Work instruction: Once the pictures are set aside, output all the records exactly.

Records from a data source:

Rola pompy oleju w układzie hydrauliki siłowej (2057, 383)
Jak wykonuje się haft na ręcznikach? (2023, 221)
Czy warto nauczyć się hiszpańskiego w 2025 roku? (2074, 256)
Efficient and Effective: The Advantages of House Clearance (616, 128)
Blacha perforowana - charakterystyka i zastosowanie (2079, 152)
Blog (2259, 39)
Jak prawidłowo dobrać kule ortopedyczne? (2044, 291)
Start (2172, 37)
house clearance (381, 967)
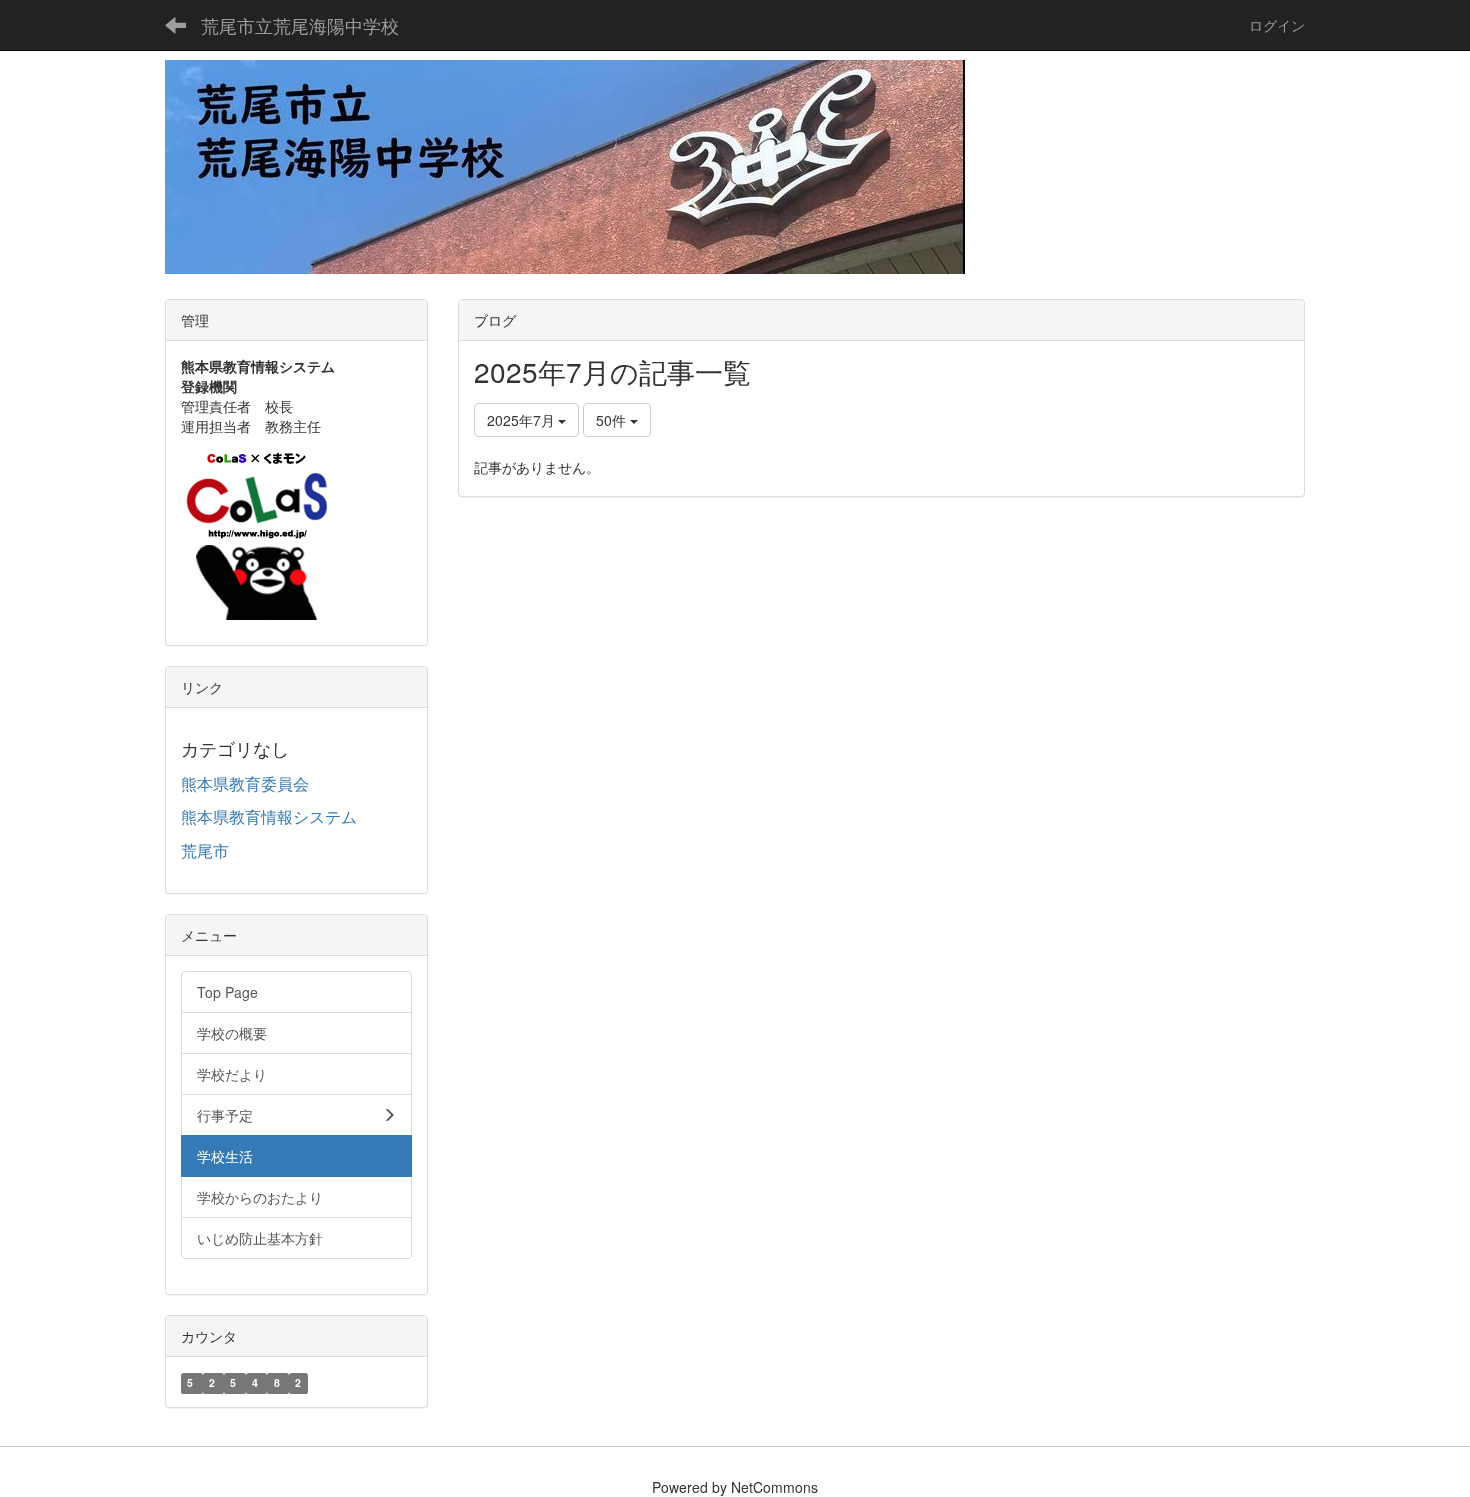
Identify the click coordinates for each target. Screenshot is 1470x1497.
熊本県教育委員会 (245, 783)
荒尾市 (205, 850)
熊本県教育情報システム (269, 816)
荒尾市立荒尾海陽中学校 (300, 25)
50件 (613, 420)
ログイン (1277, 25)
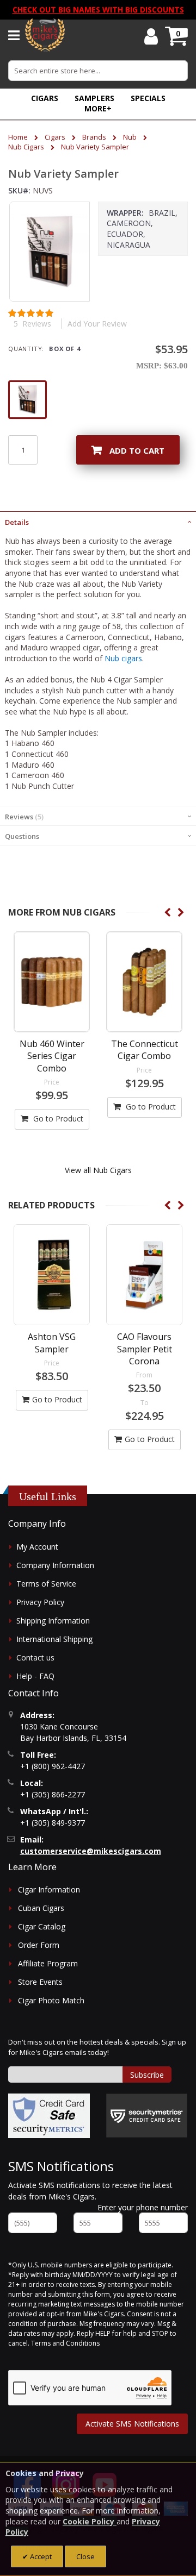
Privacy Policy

Result for this exercise:
Rola pompy oleju w układzie hydrauliki siłowej (2057, 383)
Jak wykonuje się haft na ręcznikach? (2023, 221)
Czy warto nauczyć się hiszpańskiego w 2025 roku? (2074, 256)
Efficient and Effective: The Advantages of House Clearance (616, 128)
Blacha perforowana - charakterystyka i zastosowanie (2079, 152)
Blog (2259, 39)
Jak prawidłowo dobrać kule ortopedyczne? (2044, 291)
Start (2172, 37)
house clearance (381, 967)
Identify the click coordinates for each target. Screenshot is 1470x1497.
熊本県教育委員会 (245, 783)
荒尾市 (205, 850)
熊本県教育情報システム (269, 816)
荒尾市立荒尾海陽中学校 (300, 25)
50件 (613, 420)
ログイン (1277, 25)
Privacy Policy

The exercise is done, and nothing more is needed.